Моя любовь уступила моему рассудку; но любовь моя не была столь уступчива еще неделю назад. Я написал, чтобы она отвечала мне в Болонью с таким же нарочным, и три дня спустя получил ее последнее письмо, в котором она сообщила, что подписала контракт, что она наняла горничную, которая может быть представлена как ее мать, что она отправляется в середине мая и что она будет меня ждать до тех пор, пока я не напишу ей, что не думаю больше о ней. Через четыре дня после получения этого письма я уехал в Венецию, но вот что случилось со мной перед отъездом.

Французский офицер, которому я написал, чтобы вернуть себе свой чемодан, поручив ему заплатить за лошадь, которую я увел, или которая меня увела, написал мне, что прислан мой паспорт, что он находится в военной канцелярии, и что он легко сможет мне его передать вместе с чемоданом, если я приму на себя труд заплатить пятьдесят дублонов за лошадь, которую я увел, дону Марчелло Бирак, комиссионеру испанской армии, который живет в названном им доме. Он сказал, что написал обо всем этому г-ну Бирак, который, получив означенную сумму, напишет ему, чтобы он отправил мне чемодан и письмо.

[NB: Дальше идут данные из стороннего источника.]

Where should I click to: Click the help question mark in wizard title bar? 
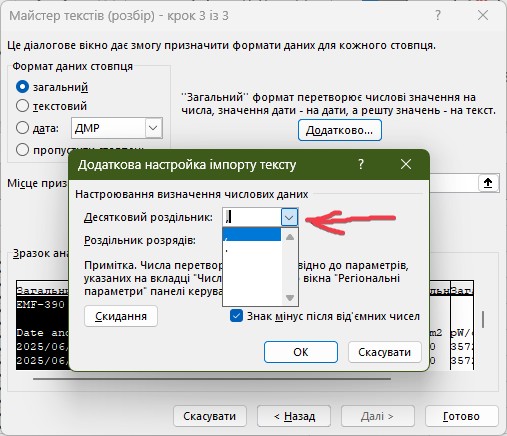click(x=438, y=15)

Обрадованный, что все в порядке, я, не теряя ни минуты, отправился к комиссионеру, который жил с вместе с венецианцем, знакомым мне, по имени Батагья. Я выложил ему деньги, и уже утром того дня, когда я должен был покинуть Болонью, получил свой чемодан и свой паспорт. Вся Болонья знала, что я заплатил за лошадь; это убедило аббата Корнаро, что я именно тот человек, который убил на дуэли своего капитана.

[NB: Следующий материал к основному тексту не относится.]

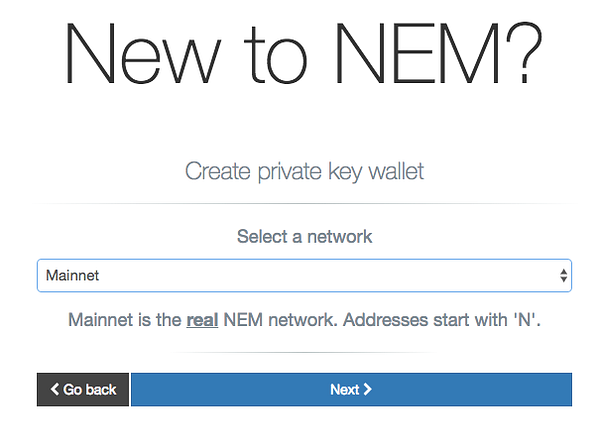Click the left chevron icon in Go back
Screen dimensions: 600x434
(55, 389)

Чтобы ехать в Венецию, я должен был пройти карантин; но не намерен был этого делать. Дело было в том, что два соответствующих правительства находились в конфронтации. Венецианцы хотели, чтобы папа первый открыл свои границы для передвижения, а папа хотел обратного. Вопрос не был еще урегулирован, и коммерция от этого страдала. Вот в таких обстоятельствах я решился, ничтоже сумняшеся, на это, несмотря на то, что дело было деликатное, поскольку в Венеции к вопросам здоровья всегда относились с великой строгостью; однако в то время одним из моих самых больших удовольствий было делать все, что запрещено или, по крайней мере, затруднительно.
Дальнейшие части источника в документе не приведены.